Joint venture partners can be faced with continuous differences of opinion. In case they cannot find a solution for such differences of opinion, the joint venture partners find themselves in a permanent deadlock situation. In such an event, there is only one way out: the partnership between the partners has to come to an end. If both of the partners have an interest in continuing the business of the joint venture (“JV”), a problem arises: which partner acquires the shares of the other partner and at which price?
A shoot-out clause could provide a solution for such problem, whereby it should be noted that the JV-partners shall only be interested to continue the business of the JV in case (i) a newly acceding partner is able to take over the role of the leaving partner or (ii) the continuing partner itself is able to take over the role of the leaving partner by attracting – in the shortest term – from a third party the services and/or facilities that were previously provided by the leaving partner.
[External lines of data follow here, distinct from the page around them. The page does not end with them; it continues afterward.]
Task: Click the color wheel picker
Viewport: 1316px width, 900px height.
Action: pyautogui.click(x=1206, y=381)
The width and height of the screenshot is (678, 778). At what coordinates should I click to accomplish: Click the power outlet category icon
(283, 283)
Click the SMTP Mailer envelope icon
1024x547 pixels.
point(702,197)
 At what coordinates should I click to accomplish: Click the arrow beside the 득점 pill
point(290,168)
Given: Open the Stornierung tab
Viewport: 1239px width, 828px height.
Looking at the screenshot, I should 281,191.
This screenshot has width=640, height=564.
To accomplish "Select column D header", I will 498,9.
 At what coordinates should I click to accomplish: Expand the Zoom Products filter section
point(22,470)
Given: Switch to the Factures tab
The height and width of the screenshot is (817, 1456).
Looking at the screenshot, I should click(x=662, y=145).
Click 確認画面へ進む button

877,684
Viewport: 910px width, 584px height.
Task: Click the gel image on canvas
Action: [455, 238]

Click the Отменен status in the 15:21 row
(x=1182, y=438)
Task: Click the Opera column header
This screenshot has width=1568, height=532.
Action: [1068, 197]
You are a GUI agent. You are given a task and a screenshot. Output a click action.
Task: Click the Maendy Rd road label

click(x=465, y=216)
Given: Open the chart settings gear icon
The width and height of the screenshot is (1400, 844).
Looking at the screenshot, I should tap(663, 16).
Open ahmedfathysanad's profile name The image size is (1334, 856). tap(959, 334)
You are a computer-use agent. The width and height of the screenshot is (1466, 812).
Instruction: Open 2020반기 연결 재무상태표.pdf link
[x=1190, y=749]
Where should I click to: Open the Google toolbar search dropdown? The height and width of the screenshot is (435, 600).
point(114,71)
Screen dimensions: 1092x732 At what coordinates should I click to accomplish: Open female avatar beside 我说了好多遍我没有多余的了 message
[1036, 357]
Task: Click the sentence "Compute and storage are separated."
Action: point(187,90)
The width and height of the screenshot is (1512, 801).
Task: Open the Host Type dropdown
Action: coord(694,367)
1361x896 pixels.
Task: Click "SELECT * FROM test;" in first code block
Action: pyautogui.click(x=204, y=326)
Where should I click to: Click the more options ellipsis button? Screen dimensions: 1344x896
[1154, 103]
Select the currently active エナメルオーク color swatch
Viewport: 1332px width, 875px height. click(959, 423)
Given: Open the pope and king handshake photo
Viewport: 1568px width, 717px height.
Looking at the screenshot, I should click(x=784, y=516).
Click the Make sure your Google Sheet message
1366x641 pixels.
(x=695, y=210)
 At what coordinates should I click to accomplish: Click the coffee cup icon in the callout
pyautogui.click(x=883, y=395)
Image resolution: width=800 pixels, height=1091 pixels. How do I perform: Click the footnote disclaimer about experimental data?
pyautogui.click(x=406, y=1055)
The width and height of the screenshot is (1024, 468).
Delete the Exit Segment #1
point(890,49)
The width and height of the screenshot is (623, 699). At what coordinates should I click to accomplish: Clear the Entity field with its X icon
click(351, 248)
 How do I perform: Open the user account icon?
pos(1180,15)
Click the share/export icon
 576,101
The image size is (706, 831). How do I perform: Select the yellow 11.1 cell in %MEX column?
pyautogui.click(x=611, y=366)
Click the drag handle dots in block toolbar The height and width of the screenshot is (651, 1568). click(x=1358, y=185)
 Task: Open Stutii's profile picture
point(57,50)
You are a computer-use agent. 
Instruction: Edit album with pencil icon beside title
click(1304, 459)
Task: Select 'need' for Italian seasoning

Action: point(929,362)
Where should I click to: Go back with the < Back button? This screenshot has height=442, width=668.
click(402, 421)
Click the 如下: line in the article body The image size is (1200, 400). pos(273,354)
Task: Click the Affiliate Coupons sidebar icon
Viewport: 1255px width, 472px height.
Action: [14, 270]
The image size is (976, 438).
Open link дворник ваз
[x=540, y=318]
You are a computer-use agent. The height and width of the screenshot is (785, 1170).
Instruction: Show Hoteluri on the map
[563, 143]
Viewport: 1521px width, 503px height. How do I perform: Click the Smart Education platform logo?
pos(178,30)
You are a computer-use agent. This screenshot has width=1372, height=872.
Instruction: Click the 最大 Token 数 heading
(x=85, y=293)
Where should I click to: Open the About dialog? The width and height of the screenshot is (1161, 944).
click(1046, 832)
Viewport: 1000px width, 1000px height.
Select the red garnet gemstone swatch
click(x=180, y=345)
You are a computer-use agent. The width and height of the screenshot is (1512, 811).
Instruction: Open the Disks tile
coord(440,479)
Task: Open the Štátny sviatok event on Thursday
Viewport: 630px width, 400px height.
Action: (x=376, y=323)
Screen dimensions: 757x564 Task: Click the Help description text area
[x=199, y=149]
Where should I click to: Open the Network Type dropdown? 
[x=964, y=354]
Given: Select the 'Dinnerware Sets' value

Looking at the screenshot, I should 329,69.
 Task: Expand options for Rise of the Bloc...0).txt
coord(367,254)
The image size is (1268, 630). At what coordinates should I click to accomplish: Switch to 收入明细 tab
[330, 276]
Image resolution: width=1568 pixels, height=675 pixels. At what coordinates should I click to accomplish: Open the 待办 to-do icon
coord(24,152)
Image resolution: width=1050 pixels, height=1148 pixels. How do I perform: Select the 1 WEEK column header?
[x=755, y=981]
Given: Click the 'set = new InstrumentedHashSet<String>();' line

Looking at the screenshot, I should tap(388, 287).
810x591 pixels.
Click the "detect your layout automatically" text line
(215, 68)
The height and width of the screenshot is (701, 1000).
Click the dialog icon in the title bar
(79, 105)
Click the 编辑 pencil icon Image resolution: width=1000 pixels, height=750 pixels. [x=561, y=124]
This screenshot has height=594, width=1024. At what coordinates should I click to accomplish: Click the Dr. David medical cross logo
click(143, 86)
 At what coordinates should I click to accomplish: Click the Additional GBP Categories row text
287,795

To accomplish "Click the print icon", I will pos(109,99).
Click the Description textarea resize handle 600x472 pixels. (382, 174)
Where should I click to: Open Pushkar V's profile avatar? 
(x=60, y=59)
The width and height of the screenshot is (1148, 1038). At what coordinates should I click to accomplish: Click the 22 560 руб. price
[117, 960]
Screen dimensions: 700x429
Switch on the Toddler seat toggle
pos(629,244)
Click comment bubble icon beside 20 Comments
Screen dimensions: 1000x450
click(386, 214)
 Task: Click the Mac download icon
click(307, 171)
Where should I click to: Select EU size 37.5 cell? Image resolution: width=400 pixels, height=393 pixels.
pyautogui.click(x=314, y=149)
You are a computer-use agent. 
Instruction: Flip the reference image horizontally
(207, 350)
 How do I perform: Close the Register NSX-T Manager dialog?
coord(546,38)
In his publication in Tijdschrift voor de Ondernemingsrechtpraktijk (TOP, February 2014), Jurriaan Hermans describes the relevant statutory framework and discusses the essential characteristics of a shoot-out clause. Then he deals with the question whether it is advisable to include a shoot-out clause in the joint venture agreement. He also represents schematically a number of variants of shoot-out clauses, whereby he analyses the relevant advantages and disadvantages of the various variants. Further, Hermans outlines a number of recommendations that could be useful in case you wish to include a shoot-out clause in the joint venture agreement.